RuntimeError: Input tensor is too large. for validation steps of 3D conv backbone

RuntimeError: Input tensor is too large.

I get that error in my model with a 3D conv backbone (X3D with altered layers in the end) during training but only for Validation steps.
With a non 3D backbone train and validation steps both work fine.
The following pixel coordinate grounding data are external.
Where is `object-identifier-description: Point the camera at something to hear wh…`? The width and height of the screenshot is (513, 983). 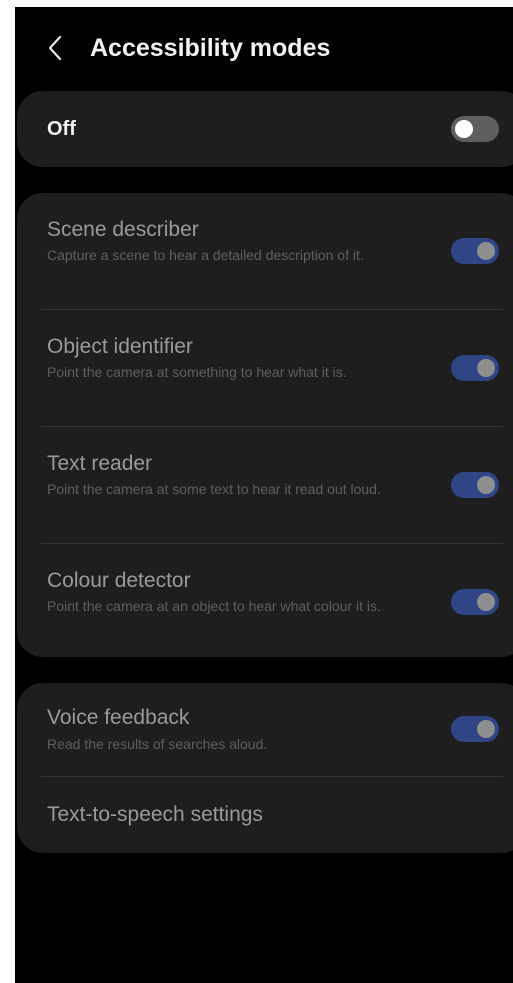 object-identifier-description: Point the camera at something to hear wh… is located at coordinates (197, 372).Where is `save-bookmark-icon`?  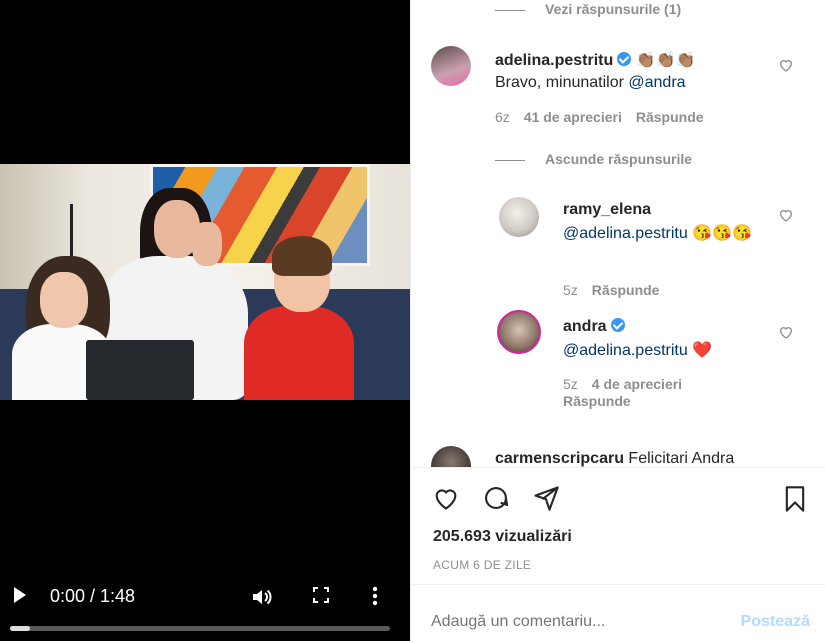 save-bookmark-icon is located at coordinates (795, 502).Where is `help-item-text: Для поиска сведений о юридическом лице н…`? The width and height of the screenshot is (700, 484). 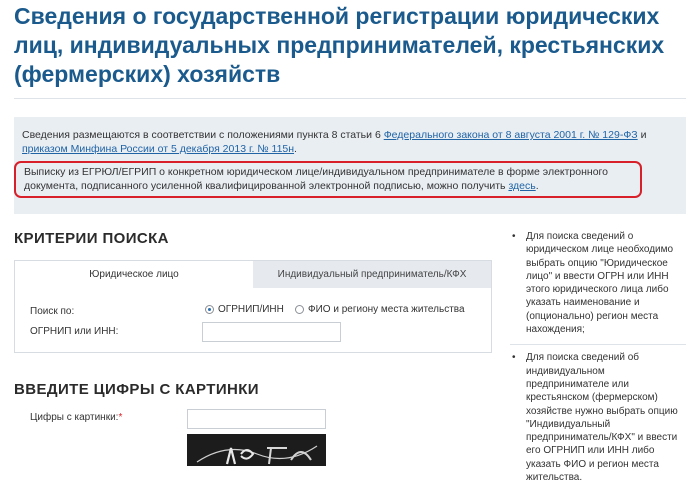
help-item-text: Для поиска сведений о юридическом лице н… is located at coordinates (600, 284).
The complete error report is:

Traceback (most recent call last):
  File "train.py", line 166, in <module>
    main(opt)
  File "train.py", line 142, in main
    log_dict_val, results, *cmat = trainer.val(epoch, val_loader)
  File "/home/nimnuske/fairmot-exploration-room/src/lib/trains/base_trainer.py", line 144, in val
    ret, results, *cmat = self.run_epoch('val', epoch, data_loader)
  File "/home/nimnuske/fairmot-exploration-room/src/lib/trains/base_trainer.py", line 79, in run_epoch
    output, loss, loss_stats = model_with_loss(batch)
  File "/home/nimnuske/.conda/envs/mcmot/lib/python3.8/site-packages/torch/nn/modules/module.py", line 1194, in _call_impl
    return forward_call(*input, **kwargs)
  File "/home/nimnuske/fairmot-exploration-room/src/lib/trains/base_trainer.py", line 19, in forward
    outputs = self.model(batch['input'])
  File "/home/nimnuske/.conda/envs/mcmot/lib/python3.8/site-packages/torch/nn/modules/module.py", line 1194, in _call_impl
    return forward_call(*input, **kwargs)
  File "/home/nimnuske/fairmot-exploration-room/src/lib/models/networks/x3d_backbone.py", line 1072, in forward
    x = self.model(x.permute(0,2,1,3,4).float())
  File "/home/nimnuske/.conda/envs/mcmot/lib/python3.8/site-packages/torch/nn/modules/module.py", line 1194, in _call_impl
    return forward_call(*input, **kwargs)
  File "/home/nimnuske/.conda/envs/mcmot/lib/python3.8/site-packages/pytorchvideo/models/net.py", line 43, in forward
    x = self.blocks[idx](x)
  File "/home/nimnuske/.conda/envs/mcmot/lib/python3.8/site-packages/torch/nn/modules/module.py", line 1194, in _call_impl
    return forward_call(*input, **kwargs)
  File "/home/nimnuske/.conda/envs/mcmot/lib/python3.8/site-packages/pytorchvideo/models/resnet.py", line 1393, in forward
    x = res_block(x)
  File "/home/nimnuske/.conda/envs/mcmot/lib/python3.8/site-packages/torch/nn/modules/module.py", line 1194, in _call_impl
    return forward_call(*input, **kwargs)
  File "/home/nimnuske/.conda/envs/mcmot/lib/python3.8/site-packages/pytorchvideo/models/resnet.py", line 1180, in forward
    x = self.branch_fusion(shortcut, self.branch2(x))
  File "/home/nimnuske/.conda/envs/mcmot/lib/python3.8/site-packages/torch/nn/modules/module.py", line 1194, in _call_impl
    return forward_call(*input, **kwargs)
  File "/home/nimnuske/.conda/envs/mcmot/lib/python3.8/site-packages/pytorchvideo/models/resnet.py", line 1349, in forward
    x = self.conv_b(x)
  File "/home/nimnuske/.conda/envs/mcmot/lib/python3.8/site-packages/torch/nn/modules/module.py", line 1194, in _call_impl
    return forward_call(*input, **kwargs)
  File "/home/nimnuske/.conda/envs/mcmot/lib/python3.8/site-packages/torch/nn/modules/conv.py", line 613, in forward
    return self._conv_forward(input, self.weight, self.bias)
  File "/home/nimnuske/.conda/envs/mcmot/lib/python3.8/site-packages/torch/nn/modules/conv.py", line 608, in _conv_forward
    return F.conv3d(
RuntimeError: Input tensor is too large.

Train and Val input tensor have the same shapes and are on the same device:
train torch.Size([60, 8, 3, 608, 1088]) cuda:0
val torch.Size([60, 8, 3, 608, 1088]) cuda:0

I found the source of my problem, but the error still seems weird to me.
The problem was that I had a clause in my code that for validation I didn’t access DataParallel but tried to put the whole batch on one device where it did not fit.
So the error I would expect would be: cuda_out_of_memory.

Does anyone know the reason why I got ‘Input tensor is too large’ instead?

You are not necessarily running out of memory, but into a 32bit indexing limitation raised here.